The local forecast game in the UMC ASP is a required activity in the Daily Analysis and Forecast Interpretation course. A forecast is required of each contestant 4 days each week (Monday–Thursday, inclusive); they must make a prediction of maximum and minimum temperatures and a precipitation amount category for the Columbia, Missouri, airport for the next day (midnight to midnight, local standard time). Participants in the game are penalized 1 point for each Fahrenheit degree they are in error for both the maximum and minimum temperatures. Five additional points are assigned for each precipitation amount category they miss (Table 1). If a participant fails to forecast on a given day, then he or she is given the climatological maximum and minimum temperatures as well as the climatologically expected precipitation for that given day. These raw scores are what constitute the data in this study.

b. Data

Game scores were tracked for the 20 students enrolled in Daily Analysis and Forecast Interpretation for 11 weeks of the spring 2004 semester at UMC. The class was broken into two essentially equal groups, with one meeting to forecast and write their AFDs on Tuesdays, and the other group on Thursdays; only forecasts from these days were considered.
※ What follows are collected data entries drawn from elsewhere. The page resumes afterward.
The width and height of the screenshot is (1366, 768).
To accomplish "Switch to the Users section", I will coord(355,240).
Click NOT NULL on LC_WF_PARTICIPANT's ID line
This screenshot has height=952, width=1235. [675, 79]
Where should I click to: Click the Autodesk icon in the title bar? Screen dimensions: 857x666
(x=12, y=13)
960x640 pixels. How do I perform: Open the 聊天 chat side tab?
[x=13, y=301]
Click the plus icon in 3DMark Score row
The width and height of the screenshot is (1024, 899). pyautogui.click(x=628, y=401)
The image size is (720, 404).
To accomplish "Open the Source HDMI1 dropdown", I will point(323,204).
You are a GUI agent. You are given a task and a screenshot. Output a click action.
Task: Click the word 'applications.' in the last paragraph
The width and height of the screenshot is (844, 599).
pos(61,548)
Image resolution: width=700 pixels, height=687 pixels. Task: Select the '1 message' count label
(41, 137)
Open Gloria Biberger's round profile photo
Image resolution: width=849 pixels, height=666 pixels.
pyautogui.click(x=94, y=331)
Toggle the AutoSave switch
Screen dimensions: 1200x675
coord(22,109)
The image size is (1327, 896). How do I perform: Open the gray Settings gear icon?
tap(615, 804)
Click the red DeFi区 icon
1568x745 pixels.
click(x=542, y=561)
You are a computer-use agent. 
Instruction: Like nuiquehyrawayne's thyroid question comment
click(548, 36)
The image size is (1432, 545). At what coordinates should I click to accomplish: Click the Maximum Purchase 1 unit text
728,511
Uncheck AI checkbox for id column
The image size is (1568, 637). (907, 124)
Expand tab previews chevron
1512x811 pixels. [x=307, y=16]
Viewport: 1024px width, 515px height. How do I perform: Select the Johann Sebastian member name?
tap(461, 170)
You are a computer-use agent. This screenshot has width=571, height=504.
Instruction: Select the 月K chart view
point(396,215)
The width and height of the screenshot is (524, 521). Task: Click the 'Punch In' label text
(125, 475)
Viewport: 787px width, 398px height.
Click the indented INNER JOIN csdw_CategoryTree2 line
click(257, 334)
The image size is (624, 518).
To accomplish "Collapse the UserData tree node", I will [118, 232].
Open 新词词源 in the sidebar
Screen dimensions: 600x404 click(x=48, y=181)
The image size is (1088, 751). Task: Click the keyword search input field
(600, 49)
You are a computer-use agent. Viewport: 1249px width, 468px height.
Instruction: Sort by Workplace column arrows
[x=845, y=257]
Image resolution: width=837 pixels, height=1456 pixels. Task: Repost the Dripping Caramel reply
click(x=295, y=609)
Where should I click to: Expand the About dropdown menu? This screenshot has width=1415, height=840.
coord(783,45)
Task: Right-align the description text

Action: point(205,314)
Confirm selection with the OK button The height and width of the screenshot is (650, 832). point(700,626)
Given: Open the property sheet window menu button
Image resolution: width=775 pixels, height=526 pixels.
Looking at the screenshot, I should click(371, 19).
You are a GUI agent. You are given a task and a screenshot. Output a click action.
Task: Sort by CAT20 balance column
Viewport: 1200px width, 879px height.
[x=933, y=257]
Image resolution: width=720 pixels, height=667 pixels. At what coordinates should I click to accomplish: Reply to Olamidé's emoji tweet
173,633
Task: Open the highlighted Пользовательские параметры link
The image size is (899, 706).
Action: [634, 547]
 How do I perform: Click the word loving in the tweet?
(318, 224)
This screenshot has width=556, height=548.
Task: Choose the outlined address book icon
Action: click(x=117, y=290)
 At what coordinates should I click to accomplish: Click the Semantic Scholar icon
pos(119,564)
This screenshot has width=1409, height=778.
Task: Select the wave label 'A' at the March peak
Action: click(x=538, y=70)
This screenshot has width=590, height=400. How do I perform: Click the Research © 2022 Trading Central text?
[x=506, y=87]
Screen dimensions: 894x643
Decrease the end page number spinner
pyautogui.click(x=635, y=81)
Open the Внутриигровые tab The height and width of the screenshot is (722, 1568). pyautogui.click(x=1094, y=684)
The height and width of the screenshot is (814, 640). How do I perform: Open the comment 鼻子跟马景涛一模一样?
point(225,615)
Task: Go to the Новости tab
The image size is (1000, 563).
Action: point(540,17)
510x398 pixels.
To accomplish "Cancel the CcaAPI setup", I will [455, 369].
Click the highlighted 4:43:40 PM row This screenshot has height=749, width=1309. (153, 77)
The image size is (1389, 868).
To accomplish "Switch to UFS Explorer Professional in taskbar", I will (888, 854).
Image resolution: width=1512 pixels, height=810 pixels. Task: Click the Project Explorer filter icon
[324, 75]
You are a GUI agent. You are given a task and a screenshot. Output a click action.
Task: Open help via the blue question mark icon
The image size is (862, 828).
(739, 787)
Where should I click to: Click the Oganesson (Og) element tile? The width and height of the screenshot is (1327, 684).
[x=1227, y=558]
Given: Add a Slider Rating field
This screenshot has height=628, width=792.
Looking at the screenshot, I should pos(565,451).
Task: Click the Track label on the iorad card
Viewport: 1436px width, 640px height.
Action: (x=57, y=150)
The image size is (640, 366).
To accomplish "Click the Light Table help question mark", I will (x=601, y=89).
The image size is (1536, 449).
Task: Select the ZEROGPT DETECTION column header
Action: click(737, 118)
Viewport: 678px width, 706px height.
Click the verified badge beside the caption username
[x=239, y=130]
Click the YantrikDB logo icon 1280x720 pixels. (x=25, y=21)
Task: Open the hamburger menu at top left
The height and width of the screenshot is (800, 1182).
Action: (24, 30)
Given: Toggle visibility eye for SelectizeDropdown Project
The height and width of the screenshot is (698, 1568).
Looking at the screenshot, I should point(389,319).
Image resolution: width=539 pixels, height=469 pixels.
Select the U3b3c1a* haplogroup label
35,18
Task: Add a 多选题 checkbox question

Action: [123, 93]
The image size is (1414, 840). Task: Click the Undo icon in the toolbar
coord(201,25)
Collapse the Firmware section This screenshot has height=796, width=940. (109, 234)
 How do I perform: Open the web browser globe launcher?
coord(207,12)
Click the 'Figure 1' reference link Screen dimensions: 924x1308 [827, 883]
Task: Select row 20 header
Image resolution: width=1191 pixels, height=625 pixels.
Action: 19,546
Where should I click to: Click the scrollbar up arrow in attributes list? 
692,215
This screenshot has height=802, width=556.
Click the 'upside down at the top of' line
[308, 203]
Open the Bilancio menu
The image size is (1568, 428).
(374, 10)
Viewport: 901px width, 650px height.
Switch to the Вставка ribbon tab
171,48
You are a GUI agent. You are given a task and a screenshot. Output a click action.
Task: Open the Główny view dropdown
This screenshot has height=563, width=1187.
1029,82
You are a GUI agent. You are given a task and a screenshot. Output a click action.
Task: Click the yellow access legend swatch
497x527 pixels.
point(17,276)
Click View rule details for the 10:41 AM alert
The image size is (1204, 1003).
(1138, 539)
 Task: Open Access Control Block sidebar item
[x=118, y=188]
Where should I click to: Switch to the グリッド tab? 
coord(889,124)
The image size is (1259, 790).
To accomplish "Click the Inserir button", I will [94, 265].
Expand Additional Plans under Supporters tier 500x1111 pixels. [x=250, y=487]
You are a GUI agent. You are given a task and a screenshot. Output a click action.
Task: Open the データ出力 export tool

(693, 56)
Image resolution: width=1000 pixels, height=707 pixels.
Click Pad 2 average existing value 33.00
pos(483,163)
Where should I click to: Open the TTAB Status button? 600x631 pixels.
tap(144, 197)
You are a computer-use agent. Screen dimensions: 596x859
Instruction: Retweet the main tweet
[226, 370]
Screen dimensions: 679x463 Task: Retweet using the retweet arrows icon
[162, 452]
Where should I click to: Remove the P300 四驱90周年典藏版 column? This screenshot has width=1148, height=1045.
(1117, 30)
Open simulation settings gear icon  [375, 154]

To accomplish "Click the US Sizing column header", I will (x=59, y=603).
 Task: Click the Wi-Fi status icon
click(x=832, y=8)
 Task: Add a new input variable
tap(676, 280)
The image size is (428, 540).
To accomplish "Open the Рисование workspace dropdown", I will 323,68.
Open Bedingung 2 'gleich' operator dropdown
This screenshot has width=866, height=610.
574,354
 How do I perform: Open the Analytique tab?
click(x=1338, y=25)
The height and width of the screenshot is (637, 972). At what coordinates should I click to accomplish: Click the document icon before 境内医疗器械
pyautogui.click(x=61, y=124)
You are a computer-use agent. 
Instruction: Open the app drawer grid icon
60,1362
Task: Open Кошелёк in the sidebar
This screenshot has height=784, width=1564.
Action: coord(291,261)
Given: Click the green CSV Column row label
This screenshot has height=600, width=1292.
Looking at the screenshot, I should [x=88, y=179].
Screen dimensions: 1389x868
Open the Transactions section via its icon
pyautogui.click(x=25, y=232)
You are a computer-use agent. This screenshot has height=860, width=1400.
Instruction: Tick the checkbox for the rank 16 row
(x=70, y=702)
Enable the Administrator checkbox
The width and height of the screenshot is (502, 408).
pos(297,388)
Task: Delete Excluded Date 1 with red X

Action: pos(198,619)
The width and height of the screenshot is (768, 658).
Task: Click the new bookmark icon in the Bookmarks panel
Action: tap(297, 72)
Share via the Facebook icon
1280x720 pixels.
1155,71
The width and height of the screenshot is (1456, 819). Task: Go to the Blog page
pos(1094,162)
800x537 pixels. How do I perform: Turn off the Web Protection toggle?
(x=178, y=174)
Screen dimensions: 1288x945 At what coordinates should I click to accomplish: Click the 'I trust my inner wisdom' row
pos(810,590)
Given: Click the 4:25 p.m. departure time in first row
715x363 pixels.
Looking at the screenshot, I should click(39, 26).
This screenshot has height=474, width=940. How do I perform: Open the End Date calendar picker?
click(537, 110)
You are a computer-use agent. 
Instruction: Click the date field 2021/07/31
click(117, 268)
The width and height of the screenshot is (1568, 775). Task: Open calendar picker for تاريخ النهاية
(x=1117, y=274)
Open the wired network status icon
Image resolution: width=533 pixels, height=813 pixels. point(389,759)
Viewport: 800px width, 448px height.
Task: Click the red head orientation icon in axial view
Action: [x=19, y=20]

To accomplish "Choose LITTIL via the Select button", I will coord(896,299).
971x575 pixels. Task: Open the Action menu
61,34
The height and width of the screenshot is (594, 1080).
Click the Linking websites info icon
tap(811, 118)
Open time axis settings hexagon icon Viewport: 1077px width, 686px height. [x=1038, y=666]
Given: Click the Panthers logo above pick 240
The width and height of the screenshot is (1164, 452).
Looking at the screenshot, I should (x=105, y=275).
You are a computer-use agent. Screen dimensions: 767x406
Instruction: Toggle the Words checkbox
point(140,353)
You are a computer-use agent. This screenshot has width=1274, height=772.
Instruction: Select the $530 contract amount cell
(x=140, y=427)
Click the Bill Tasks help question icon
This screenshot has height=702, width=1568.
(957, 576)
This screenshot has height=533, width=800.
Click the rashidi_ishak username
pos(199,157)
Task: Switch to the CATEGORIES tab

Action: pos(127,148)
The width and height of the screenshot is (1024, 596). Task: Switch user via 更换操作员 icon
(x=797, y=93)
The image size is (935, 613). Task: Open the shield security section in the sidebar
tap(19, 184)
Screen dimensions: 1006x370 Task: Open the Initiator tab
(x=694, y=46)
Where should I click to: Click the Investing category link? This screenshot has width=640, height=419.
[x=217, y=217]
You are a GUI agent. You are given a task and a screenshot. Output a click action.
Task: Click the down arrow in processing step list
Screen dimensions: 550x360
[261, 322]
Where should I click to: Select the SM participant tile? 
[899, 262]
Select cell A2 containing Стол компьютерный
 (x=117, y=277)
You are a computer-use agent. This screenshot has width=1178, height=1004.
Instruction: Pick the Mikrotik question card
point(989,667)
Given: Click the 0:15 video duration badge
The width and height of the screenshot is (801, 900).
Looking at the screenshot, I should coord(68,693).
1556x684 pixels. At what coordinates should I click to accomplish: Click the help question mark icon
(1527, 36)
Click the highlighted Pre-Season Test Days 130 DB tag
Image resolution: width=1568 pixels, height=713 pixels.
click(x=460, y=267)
Thus, there are two samples: one where students also wrote an AFD, and one where they did not. For example, on Tuesday, all of the students in the class made a forecast, but only one-half wrote an AFD as justification; on Thursdays, the groups reversed. Game forecasts from days when an AFD was composed generated “AFD day” scores. Those game forecasts from days when an AFD was not composed yielded “non-AFD” scores.

In all, there are 145 AFD-day scores and 155 non-AFD scores. Clearly these numbers do not support 20 students making 11 forecasts. In addition to absences and the other vagaries of student life, some students/contestants may have had days when a forecast was not submitted to the game, resulting in them being assigned climatology as a forecast (see above). As with days when a student was absent (and did not compose an AFD), days when a forecast was not submitted have been omitted also, as this study seeks to understand the impact of AFD composition on an actual forecast. An important consideration is that each group of forecasts is compared to the other (AFD-day versus non-AFD). Pairing each student's weekly AFD-day and non-AFD performance created a sample that was too small to test reliably.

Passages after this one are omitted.